## AIM
Starting at the line with "Open the Revenue column options menu", copy the items below word for word, up to and including the final line of the items.

** begin **

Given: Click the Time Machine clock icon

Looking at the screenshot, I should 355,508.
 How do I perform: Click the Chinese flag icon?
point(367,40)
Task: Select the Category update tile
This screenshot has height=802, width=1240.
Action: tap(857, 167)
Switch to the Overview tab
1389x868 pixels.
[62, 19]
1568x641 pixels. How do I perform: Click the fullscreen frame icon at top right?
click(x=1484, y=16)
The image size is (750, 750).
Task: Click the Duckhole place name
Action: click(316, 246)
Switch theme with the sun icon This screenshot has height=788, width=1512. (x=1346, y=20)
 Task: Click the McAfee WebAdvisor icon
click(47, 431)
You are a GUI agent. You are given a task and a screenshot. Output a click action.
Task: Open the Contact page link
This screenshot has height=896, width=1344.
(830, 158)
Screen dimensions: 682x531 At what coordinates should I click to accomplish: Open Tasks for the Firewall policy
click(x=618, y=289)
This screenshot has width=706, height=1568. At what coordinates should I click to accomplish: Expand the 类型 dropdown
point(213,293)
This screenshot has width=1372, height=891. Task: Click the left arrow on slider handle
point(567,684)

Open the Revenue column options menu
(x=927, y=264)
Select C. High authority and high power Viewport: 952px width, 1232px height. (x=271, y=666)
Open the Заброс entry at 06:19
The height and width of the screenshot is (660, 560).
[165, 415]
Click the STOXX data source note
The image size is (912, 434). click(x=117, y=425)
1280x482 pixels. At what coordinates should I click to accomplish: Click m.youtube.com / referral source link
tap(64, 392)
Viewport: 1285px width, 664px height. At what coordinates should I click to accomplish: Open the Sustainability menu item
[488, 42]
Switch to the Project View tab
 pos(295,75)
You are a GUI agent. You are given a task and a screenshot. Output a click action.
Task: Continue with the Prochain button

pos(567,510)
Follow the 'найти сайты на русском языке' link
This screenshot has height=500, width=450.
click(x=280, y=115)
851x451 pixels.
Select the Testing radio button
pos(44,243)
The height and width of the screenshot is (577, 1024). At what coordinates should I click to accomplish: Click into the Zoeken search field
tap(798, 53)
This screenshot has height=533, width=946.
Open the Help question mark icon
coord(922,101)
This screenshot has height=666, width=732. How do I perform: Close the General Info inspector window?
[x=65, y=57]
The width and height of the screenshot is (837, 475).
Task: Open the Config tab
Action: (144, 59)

** end **

## SOLUTION TO THIS PROBLEM
Open the Revenue column options menu
(x=927, y=264)
Select C. High authority and high power Viewport: 952px width, 1232px height. (x=271, y=666)
Open the Заброс entry at 06:19
The height and width of the screenshot is (660, 560).
[165, 415]
Click the STOXX data source note
The image size is (912, 434). click(x=117, y=425)
1280x482 pixels. At what coordinates should I click to accomplish: Click m.youtube.com / referral source link
tap(64, 392)
Viewport: 1285px width, 664px height. At what coordinates should I click to accomplish: Open the Sustainability menu item
[488, 42]
Switch to the Project View tab
 pos(295,75)
You are a GUI agent. You are given a task and a screenshot. Output a click action.
Task: Continue with the Prochain button

pos(567,510)
Follow the 'найти сайты на русском языке' link
This screenshot has height=500, width=450.
click(x=280, y=115)
851x451 pixels.
Select the Testing radio button
pos(44,243)
The height and width of the screenshot is (577, 1024). At what coordinates should I click to accomplish: Click into the Zoeken search field
tap(798, 53)
This screenshot has height=533, width=946.
Open the Help question mark icon
coord(922,101)
This screenshot has height=666, width=732. How do I perform: Close the General Info inspector window?
[x=65, y=57]
The width and height of the screenshot is (837, 475).
Task: Open the Config tab
Action: (144, 59)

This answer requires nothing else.